Update: 09/07 23:42 GMT by KD : Reader Daniel Benamy points out that the correct release date for the prologue e-book is September 17.
Update: 09/07 23:42 GMT by KD : Reader Daniel Benamy points out that the correct release date for the prologue e-book is September 17.
Not really...
Robert Jordan pretty much up and died in the middle of finishing his last book In Memory of Light. Leaving his family, publisher, and fans pretty much hanging. The recently got Brandon Sanderson to finish up the work; a very good author btw (see Elantris and the Mistborn series) who pretty much churned out part 1 of 3 in a year off of Jordan's notes. He was originally contracted to do 1 book but found it impossible due to how many threads were left open. I for one, am happy to see a good author finishing up this series in the original author's spirit (and with his family's blessing). So, as a fan I have to say fuck you for trolling.
I read the first 3 or 4 books thinking "This just has to start getting cool soon. It's got too much cool potential not to".
Silly me.
I think the only reason the later volumes even sold was because people didn't want to admit to themselves that they'd been persuaded to waste the time and money on the earlier ones.
Il n'y a pas de Planet B.
Except that unlike Brian Herbert, the only actual story that Christopher Tolkien wrote was the chapter in the Silmarillion was The Fall of Doriath, because his father had only in fact written one version of that story, but in the earliest phase of the mythology, and it was entirely incompatible with the later variants. The entire History of Middle Earth series is JRRT's own writings, with Christopher Tolkien's essays and notes trying to clarify and relate various versions of his father's ever changing and rarely completed versions of the Silmarillion. CJRT apparently regretted his interference, though, after having read the History of Middle Earth series, the only alternative to rewriting the chapter was not to have released a published version of the Silmarillion.
I wish Brian Herbert would have just released the notes that his father had written about the Dune backstory and the sequel to the final Dune books. Instead he released just awfully-written trash (Brian Herbert ain't no Frank Herbert).

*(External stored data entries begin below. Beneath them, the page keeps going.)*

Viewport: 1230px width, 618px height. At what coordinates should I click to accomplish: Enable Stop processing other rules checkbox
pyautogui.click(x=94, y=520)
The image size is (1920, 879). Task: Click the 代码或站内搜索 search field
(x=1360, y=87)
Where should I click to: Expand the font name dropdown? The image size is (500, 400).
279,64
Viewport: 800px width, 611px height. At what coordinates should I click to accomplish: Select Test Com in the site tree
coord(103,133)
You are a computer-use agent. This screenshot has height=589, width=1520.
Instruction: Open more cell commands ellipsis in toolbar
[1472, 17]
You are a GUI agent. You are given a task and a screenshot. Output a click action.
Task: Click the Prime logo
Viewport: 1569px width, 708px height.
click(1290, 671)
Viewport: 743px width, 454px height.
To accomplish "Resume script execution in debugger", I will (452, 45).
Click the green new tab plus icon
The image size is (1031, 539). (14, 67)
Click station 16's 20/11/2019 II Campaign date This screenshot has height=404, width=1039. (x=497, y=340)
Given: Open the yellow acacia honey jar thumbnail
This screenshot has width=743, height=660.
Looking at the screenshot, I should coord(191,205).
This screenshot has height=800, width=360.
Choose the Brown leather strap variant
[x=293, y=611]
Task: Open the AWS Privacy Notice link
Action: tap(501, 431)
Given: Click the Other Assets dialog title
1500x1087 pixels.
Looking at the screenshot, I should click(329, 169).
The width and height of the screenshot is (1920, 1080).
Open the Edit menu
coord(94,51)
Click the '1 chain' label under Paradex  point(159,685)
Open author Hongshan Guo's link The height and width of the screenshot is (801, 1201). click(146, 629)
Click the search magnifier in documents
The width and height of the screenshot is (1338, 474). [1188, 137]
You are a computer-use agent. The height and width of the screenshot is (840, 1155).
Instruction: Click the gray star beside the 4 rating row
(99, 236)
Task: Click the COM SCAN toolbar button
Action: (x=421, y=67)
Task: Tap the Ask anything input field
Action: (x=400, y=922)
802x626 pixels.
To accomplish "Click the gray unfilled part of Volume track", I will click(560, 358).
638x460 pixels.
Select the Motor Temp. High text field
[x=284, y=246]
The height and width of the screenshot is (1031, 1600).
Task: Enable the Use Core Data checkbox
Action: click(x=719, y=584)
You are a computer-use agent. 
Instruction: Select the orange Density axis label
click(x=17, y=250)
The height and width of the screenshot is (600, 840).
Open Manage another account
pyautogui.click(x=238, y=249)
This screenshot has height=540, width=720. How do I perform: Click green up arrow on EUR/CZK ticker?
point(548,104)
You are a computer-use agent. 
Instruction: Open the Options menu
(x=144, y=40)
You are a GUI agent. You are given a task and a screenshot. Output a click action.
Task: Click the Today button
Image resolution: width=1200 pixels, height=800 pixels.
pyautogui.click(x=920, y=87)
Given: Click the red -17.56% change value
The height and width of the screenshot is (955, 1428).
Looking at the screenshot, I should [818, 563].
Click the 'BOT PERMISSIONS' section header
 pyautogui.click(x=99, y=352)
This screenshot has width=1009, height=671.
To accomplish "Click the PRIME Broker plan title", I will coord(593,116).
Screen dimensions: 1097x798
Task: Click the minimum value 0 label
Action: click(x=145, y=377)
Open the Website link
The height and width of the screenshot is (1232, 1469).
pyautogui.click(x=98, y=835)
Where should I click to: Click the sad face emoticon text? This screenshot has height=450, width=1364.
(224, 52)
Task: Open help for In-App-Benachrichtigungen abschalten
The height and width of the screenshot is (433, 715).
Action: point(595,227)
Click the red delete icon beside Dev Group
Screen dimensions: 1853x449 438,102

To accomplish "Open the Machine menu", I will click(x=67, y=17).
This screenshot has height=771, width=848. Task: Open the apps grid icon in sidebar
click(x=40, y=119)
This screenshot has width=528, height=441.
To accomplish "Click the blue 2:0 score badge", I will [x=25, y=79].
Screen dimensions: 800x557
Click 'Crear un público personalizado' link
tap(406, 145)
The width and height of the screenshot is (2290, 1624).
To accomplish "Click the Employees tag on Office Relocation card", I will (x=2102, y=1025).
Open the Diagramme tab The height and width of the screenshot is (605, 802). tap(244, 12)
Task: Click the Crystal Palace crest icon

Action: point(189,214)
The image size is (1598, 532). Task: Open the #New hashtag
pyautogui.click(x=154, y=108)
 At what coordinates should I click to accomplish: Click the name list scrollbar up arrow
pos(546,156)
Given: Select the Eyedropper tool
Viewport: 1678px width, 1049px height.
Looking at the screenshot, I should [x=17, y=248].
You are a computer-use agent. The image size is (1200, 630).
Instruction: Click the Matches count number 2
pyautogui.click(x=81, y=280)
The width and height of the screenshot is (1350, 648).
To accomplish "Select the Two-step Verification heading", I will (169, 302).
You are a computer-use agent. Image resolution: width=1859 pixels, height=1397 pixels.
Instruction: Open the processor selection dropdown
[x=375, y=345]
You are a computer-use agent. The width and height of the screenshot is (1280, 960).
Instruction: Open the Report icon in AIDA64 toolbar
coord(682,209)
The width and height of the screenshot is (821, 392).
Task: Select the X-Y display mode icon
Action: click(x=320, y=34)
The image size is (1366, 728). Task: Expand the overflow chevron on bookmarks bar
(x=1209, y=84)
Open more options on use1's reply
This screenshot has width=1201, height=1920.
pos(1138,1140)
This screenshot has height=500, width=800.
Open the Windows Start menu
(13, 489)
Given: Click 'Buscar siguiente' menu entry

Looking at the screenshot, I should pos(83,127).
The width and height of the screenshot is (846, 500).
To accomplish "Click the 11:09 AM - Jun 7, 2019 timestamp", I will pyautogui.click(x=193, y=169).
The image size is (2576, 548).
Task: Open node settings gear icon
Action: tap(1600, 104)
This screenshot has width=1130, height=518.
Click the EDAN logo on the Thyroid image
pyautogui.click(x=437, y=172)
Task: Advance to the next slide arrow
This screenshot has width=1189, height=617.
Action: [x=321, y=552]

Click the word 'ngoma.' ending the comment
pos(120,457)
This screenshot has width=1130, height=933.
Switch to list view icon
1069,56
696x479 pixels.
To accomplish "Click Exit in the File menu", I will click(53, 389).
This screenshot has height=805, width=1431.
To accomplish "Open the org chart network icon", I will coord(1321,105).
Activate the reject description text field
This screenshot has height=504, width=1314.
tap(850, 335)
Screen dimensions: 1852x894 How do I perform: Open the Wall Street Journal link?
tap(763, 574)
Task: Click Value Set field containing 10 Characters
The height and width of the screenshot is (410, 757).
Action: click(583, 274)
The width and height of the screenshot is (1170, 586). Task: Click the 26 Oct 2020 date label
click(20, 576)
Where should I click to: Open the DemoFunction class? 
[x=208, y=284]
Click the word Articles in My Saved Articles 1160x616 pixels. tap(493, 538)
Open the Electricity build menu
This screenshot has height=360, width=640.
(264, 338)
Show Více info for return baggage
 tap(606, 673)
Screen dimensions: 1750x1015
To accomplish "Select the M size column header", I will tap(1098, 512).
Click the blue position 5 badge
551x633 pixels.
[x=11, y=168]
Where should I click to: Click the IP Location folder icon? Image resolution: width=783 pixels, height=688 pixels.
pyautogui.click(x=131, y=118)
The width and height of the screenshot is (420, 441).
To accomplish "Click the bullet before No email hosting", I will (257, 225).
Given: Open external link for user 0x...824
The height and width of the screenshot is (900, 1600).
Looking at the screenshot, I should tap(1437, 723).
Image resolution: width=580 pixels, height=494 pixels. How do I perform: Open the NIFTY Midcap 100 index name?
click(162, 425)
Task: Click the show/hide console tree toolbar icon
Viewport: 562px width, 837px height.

The world's burning. Moped Jesus spotted on I50. Details at 11.
My experience was similar, but somewhat different. I actually really enjoyed the first three or four books, but after that it just started to drag. He'd introduce new character after new character and then spend hundreds of pages trying (and usually failing) to make me give a damn about them. Then, from that point on, you'd have yet another interruption to the main story line to deal with before you ever got back to it.
I quit somewhere around book six. It just got to be too much. The fact that there has since been *five* more books and they're still not done, with these last three still on the ledger, convinces me I was right to do that. In fact, the fact that Sanderson couldn't even wrap up all these damn sub-characters' plots in one book is telling enough that Jordan never stopped that nonsense and got to the point.
Still, I dragged myself through at least one book or so before I just couldn't take it anymore, and you're right about the reason: When books weigh in at 700-1000 pages and you're already 4-5 deep, there's a powerful incentive to keep plodding along to the end.
On a semi-related note, Sanderson's Mistborn trilogy I found to be very good. They picked a good author to continue the work, and if not for all this Wheel of Time stuff I probably wouldn't have found him. So I guess some good came of it at least.